Closed abuelnasr0 closed 1 year ago
@mattdangerw , Is this issue assigned to someone else ? If not I am going to work on it.
@shivance Take a look at the paper. Or search for sbert at google. That's different than passing the two sentences to the same model and get a score between 0-1. That is called cross-encoder. The approach in the paper is to pass only one sentence to the model and the model will generate an embedding that holds the semantic meaning of the sentence where you can compare it to other sentences embeddings to get similiar sentence.
@abuelnasr0 can you assign me this issue ?
@NiharJani2002 I am not a mentor bro. That's missunderstanding. I am asking the mentors if they are interested to add this example. And I will add it.
@abuelnasr0 okay.
@abuelnasr0 sounds good to me!
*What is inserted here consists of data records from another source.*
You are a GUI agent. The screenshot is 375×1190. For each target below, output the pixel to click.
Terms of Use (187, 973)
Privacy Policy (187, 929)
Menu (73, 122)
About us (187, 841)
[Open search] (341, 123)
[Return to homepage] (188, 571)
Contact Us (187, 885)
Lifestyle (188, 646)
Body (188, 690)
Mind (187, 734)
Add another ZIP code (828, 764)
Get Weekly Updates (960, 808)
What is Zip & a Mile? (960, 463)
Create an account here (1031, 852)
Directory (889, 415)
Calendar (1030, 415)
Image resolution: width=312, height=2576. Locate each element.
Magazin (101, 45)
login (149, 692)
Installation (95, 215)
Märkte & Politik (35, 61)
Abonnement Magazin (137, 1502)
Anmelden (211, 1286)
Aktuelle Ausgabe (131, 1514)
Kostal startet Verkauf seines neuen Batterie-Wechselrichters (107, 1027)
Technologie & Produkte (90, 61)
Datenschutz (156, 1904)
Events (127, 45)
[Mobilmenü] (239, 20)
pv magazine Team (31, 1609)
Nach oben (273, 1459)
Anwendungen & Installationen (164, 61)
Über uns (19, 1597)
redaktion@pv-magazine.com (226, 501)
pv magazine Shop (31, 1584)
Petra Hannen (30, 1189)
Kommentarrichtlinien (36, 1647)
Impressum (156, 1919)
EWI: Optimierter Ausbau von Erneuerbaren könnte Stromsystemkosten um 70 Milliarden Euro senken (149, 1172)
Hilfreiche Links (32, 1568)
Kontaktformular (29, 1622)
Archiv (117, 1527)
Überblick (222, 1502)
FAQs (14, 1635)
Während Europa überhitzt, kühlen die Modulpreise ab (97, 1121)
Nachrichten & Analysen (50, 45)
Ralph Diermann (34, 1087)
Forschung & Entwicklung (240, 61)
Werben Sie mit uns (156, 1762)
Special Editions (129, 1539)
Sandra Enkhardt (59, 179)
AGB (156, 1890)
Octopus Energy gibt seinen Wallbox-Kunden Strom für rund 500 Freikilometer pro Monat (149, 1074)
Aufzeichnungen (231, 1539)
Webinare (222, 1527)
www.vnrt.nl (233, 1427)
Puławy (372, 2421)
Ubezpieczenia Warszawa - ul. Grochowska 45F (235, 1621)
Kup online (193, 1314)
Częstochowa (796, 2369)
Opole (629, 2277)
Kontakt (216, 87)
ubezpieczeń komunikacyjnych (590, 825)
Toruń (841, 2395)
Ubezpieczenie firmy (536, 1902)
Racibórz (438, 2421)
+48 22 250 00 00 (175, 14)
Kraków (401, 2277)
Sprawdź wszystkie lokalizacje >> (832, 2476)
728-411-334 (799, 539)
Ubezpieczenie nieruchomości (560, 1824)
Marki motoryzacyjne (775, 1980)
I think this would make for a great keras.io example, especially since IIUC correctly this is a more complex fine-tuning procedure on top of BERT/RoBERTa pretrained models. I like this idea a lot!
I think the thing to do here would be to show creating a custom model and training it one top of either a BertBackbone
or RobertaBackbone
, much like this section of our getting started guide. https://keras.io/guides/keras_nlp/getting_started/#fine-tuning-with-a-custom-model
I would first try to get a proof of concept colab working for yourself, then when you think of having a good overall flow, convert that to a keras.io "tutobook" and make a PR there. See https://github.com/keras-team/keras-io#creating-a-new-example-starting-from-a-ipynb-file
The overall goal should probably be twofold here...
Thanks!
@abuelnasr0 please be respectful to all community members. Filing an issue does not mean that someone owns it or even that it is a good fit for our library. If we decide to proceed and you would like to work on it please let us know but we want to foster a community of respect and goodwill.
@mattdangerw it's only one backbone that will be used. I will create a colab with the example and send the links as soon as I finish.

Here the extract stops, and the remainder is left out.